If not, let's switch to save on search API costs.

Web fetch:

The built-in web fetcher works fine for most pages without Firecrawl (paid). Unless you're scraping JavaScript-heavy sites regularly, you probably don't need it.

8. Monitor Your Spending

Estimated savings: Prevents waste (not a direct cut, but catches problems)

You can't optimize what you can't see. I didn't realize how bad my spending was until I actually looked at the numbers.

Commands to check your usage:

In chat with your agent:

/status

Shows your current model, context size, and estimated cost for the last reply.

/usage full

Appends cost footers to every reply so you can see what each message costs.

From terminal:

openclaw status --usage

Shows provider usage windows and quota snapshots.

Tell your agent to track costs:

Start noting the estimated daily API cost in your daily memory file.
I want to see the trend over the next week.

Check your Anthropic dashboard (console.anthropic.com) and OpenAI dashboard (platform.openai.com) weekly. Set a budget alert if your provider supports it.

The Full Picture

Here's what my stack looks like now vs before:

Before (everything on Opus): ~$1,200/month

After optimization:

Model tiering (Sonnet for cron/sub-agents): $400-500 saved
ChatGPT subscription as secondary provider: $100-200 saved
Killing unnecessary heartbeats: $50-150 saved
Cron jobs replacing constant polling: $50-100 saved
Sub-agents for heavy tasks: $30-80 saved
Trimming system prompt/context: $20-60 saved
Local tools over paid APIs: $10-30 saved

New total: ~$450-550/month (roughly 55-60% reduction)

And honestly? The agent performs better now. The expensive model only kicks in when it actually matters. Everything else runs leaner and faster because it's not overthinking simple tasks.

The Bottom Line

You don't have to choose between a smart agent and an affordable one. You just have to stop using the expensive model for everything.

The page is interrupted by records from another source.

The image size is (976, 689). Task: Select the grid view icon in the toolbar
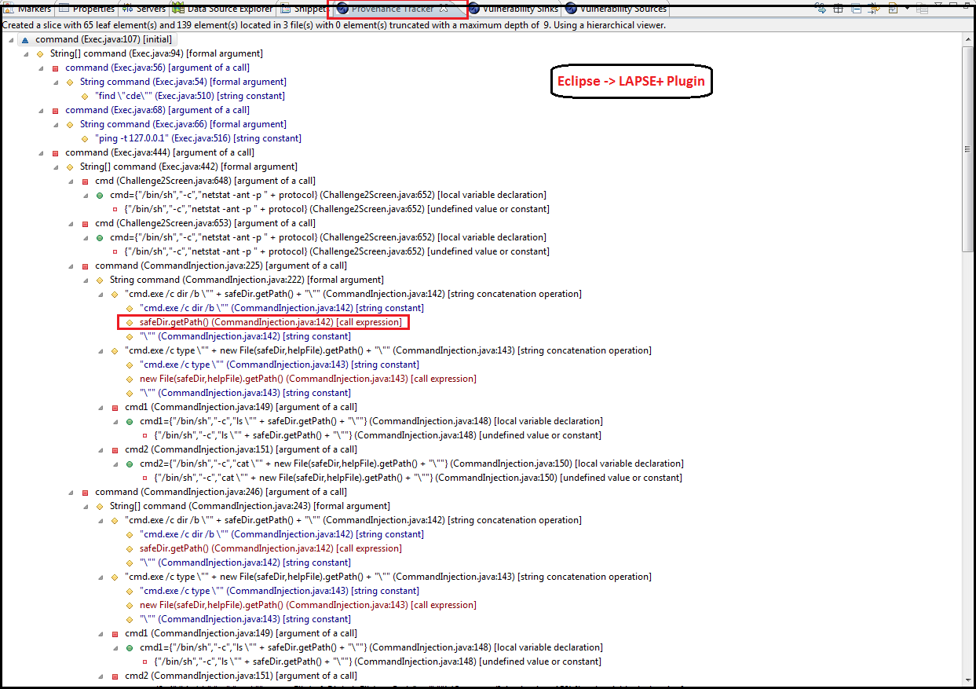(x=839, y=9)
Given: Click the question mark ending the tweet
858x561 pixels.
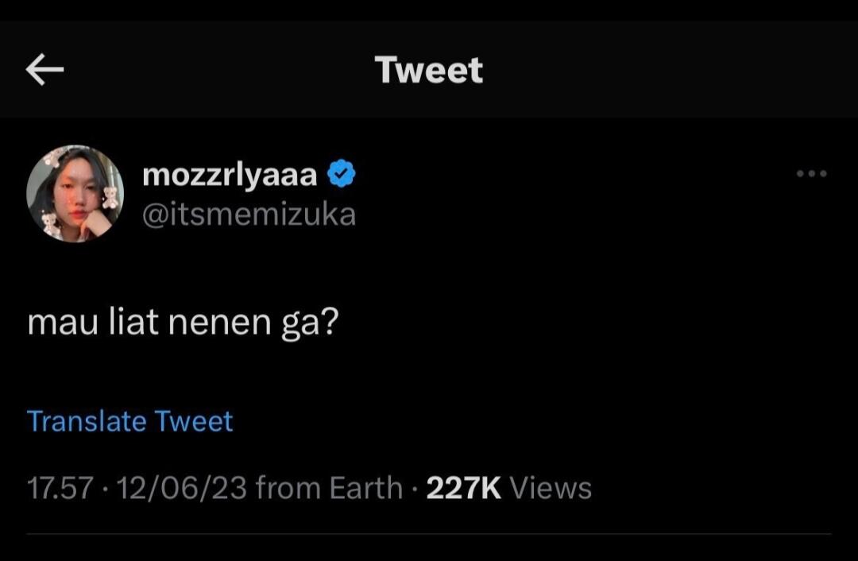Looking at the screenshot, I should pos(330,323).
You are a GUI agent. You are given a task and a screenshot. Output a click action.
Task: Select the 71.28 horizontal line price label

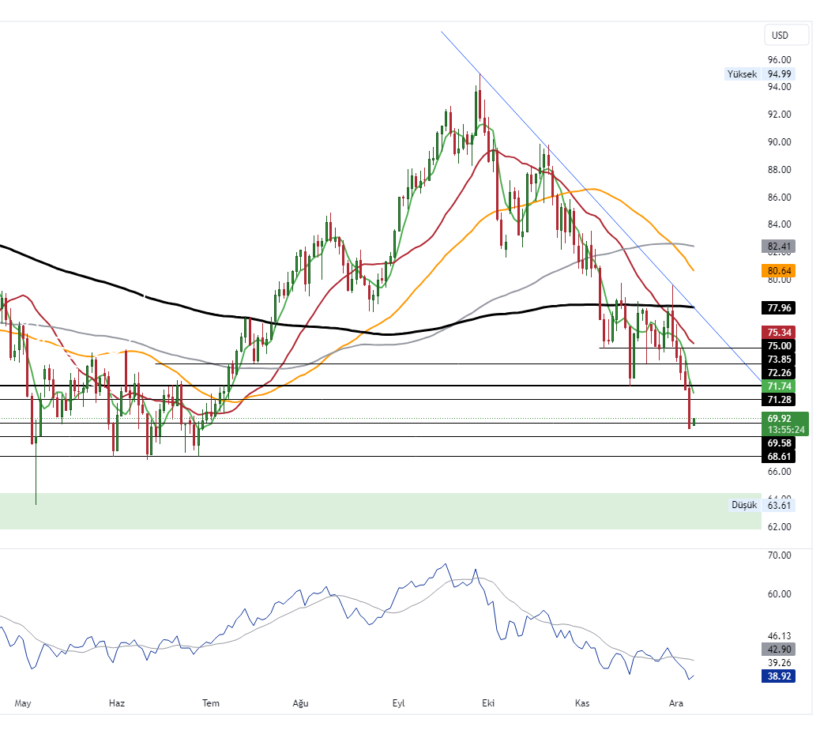[778, 400]
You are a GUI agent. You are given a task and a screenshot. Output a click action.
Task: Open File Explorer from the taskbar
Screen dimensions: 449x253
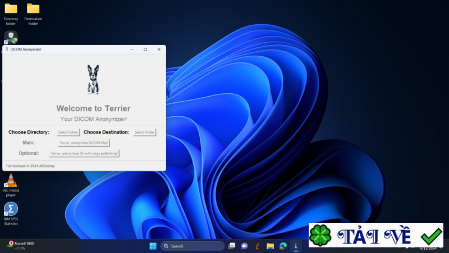click(270, 246)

Most AI agent users I've talked to are running one model for all tasks. That's like driving a Ferrari to get groceries. It works, but you're burning premium gas for no reason.

Start with #1 (model tiering) and #2 (connect your ChatGPT subscription). Those two alone will cut your bill in half. Then work down the list as you feel like it.

The goal isn't to be cheap. It's to be smart about where the money goes.